The reason $A$’s dimensions should not appear here has its roots in the definition of the tensor product itself. Recall the definition provided earlier from [Yanofsky 68] for an element of $\mathbb{V} \otimes \mathbb{V}’$:

\( (c_0 \times c’_0)(B_0 \otimes B’_0) + (c_0 \times c’_1)(B_0 \otimes B’_1) + … + (c_{m-1} \times c’_{n-1})(B_{m-1} \otimes B’_{n-1}) \)

Notice how this definition pairs the first element $c_0 \bullet B_0$ of $V \in \mathbb{V}$ with each element $c’_{0..n-1} \bullet B’_{0..n-1}$ of $V’ \in \mathbb{V’}$, then moves on to pair the second element of $V$ with each element of $V’$, and so on. Visually, you can see that we iterate “slowly” over the elements of $V$, while iterating “rapidly” over the elements of $V’$. Our corrected definition, restated here:

$(A \otimes B)[j,k] = A[j/n, k/n’] \times B[j\%n, k\%n’]$

illustrates this: the rows of matrix $A$ are divided up into $n$ “sections”, its columns are divided up into $n’$ “sections”. Each of these “sections” ends up being a single element that gets multiplied with each of $B$’s elements, which we iterate “rapidly” over using the modulo operation.

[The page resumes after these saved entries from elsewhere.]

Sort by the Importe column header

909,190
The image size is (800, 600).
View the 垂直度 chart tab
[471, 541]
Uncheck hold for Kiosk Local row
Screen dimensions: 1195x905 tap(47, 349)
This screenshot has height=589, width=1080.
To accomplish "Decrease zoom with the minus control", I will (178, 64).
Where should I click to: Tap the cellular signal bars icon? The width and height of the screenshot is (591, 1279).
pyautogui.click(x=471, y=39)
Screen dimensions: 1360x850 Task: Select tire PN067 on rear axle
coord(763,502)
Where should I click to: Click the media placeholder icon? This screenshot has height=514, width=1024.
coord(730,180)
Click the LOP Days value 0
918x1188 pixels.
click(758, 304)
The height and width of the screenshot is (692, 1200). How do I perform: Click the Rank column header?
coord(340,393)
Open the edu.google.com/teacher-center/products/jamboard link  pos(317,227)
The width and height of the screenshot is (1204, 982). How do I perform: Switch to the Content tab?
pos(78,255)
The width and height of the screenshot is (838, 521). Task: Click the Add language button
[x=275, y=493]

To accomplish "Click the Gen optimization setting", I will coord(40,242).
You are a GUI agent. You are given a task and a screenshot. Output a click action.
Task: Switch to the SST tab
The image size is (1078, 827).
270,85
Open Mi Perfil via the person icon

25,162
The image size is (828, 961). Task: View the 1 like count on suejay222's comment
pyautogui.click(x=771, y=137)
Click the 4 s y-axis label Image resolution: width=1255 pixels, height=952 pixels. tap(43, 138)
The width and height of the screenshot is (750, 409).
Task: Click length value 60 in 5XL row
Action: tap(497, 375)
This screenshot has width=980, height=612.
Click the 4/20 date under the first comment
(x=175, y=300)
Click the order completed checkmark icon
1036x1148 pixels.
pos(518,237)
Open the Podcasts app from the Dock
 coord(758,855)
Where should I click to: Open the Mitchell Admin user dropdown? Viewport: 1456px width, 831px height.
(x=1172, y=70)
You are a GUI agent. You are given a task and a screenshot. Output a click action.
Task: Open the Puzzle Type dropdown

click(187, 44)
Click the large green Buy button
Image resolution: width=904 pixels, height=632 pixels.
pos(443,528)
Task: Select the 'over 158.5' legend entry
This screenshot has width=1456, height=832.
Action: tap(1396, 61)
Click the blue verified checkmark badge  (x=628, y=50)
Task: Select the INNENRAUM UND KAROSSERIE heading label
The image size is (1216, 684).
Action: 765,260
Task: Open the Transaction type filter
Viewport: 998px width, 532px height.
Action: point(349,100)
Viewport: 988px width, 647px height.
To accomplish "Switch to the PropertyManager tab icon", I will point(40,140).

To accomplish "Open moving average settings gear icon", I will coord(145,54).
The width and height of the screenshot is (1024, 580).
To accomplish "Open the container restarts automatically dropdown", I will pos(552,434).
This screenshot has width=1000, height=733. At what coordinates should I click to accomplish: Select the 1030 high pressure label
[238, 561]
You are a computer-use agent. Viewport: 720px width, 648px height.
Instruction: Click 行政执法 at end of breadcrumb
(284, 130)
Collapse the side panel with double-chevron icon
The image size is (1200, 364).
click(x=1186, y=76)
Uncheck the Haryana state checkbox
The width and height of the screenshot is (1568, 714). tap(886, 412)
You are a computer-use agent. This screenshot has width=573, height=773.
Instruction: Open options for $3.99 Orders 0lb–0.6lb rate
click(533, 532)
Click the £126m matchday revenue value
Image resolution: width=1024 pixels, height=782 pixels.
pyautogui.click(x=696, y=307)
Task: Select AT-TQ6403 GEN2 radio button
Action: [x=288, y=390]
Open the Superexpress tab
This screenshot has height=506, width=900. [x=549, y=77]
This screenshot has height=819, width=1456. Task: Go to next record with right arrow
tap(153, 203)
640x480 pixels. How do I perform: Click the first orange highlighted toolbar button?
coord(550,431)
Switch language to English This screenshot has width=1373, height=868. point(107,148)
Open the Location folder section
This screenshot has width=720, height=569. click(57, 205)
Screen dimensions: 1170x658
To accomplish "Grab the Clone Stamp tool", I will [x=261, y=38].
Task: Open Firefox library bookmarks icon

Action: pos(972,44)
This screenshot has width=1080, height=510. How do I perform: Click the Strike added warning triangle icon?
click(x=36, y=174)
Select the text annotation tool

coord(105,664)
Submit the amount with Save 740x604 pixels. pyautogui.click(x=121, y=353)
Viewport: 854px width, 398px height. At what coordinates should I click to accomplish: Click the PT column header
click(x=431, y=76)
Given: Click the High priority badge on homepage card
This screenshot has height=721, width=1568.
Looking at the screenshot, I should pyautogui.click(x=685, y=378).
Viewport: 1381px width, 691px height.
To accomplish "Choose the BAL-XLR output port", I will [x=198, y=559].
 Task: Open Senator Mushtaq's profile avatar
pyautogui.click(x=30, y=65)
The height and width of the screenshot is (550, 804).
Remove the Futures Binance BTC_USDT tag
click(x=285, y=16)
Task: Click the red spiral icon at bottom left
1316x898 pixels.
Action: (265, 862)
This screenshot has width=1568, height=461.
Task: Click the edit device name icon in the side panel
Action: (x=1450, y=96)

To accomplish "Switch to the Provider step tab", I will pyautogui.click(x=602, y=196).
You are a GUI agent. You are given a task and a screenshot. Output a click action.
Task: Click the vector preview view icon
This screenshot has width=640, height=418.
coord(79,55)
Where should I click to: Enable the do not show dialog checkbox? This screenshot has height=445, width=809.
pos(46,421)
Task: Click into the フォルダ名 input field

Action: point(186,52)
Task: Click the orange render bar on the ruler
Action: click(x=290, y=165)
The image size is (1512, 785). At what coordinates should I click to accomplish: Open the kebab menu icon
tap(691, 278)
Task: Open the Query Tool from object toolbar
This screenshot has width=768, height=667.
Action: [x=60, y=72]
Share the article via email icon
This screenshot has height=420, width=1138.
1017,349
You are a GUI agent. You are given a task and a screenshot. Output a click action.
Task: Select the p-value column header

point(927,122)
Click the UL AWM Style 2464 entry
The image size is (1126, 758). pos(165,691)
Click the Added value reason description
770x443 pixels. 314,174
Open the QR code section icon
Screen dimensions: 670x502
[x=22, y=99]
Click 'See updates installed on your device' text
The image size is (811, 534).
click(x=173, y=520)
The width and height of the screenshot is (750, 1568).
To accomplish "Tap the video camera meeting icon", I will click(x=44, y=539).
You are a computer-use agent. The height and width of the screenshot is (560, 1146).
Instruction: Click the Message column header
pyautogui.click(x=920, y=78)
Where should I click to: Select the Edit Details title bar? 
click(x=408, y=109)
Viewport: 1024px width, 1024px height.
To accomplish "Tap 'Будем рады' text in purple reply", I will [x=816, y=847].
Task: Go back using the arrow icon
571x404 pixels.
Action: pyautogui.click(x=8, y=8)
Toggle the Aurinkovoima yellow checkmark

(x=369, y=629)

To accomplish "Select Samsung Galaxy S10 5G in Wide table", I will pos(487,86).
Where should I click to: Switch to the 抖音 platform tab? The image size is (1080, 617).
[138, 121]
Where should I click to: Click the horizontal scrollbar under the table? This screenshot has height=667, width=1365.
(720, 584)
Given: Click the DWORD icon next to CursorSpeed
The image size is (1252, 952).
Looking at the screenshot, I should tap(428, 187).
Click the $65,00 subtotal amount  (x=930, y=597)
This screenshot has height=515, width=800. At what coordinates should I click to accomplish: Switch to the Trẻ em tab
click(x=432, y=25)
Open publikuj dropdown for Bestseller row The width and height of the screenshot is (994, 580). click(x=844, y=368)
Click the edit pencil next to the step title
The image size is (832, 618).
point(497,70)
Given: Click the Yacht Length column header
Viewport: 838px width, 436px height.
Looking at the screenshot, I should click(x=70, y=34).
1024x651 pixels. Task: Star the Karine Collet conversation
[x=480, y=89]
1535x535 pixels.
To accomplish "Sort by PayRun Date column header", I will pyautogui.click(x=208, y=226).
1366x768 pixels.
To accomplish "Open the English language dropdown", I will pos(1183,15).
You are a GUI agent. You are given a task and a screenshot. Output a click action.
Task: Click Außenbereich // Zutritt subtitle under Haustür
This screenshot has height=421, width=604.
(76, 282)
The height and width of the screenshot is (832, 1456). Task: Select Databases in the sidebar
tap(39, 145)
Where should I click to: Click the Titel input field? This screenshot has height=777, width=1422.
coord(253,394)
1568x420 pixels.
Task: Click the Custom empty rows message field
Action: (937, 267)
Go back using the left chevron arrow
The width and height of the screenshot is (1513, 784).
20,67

One final note about this definition: like any programmer with some modicum of sense, I had to convince myself that the bounds of $A$ and $B$ are never exceeded. We iterate over $A$’s rows using $j/n$; does $j/n < m$ hold? Yes, by rearranging to $j < mn$, which holds from the first half of [Yanofsky 72] above. We iterate over $A$’s columns using $k/n’$; does $k/n’ < m’$ hold? Yes, by rearranging to $k < m’n’$, which holds from the first half of [Yanofsky 72] above as well. Iteration over $B$ is trivial to check: $j \% n < n$ holds by definition of the modulo operation, as does $k \% n’ < n’$.

Final Notes

What appears to be a minor typo on [Yanofsky 72] motivated me to jump down the rabbit hole of tensor products, which turned out to be rewarding. Overall, I highly recommend Quantum Computing for Computer Scientists by Yanofsky and Mannucci, it’s the best introductory resource on the subject I’ve found. This post turned out to be more about the tensor product in general than about that particular typo, so if you’re looking for a step-by-step walk-through, I hope this helps you out.

References

Yanofsky, Noson S. and Mirco A. Mannucci. Quantum Computing for Computer Scientists. Cambridge: Cambridge University Press, 2008.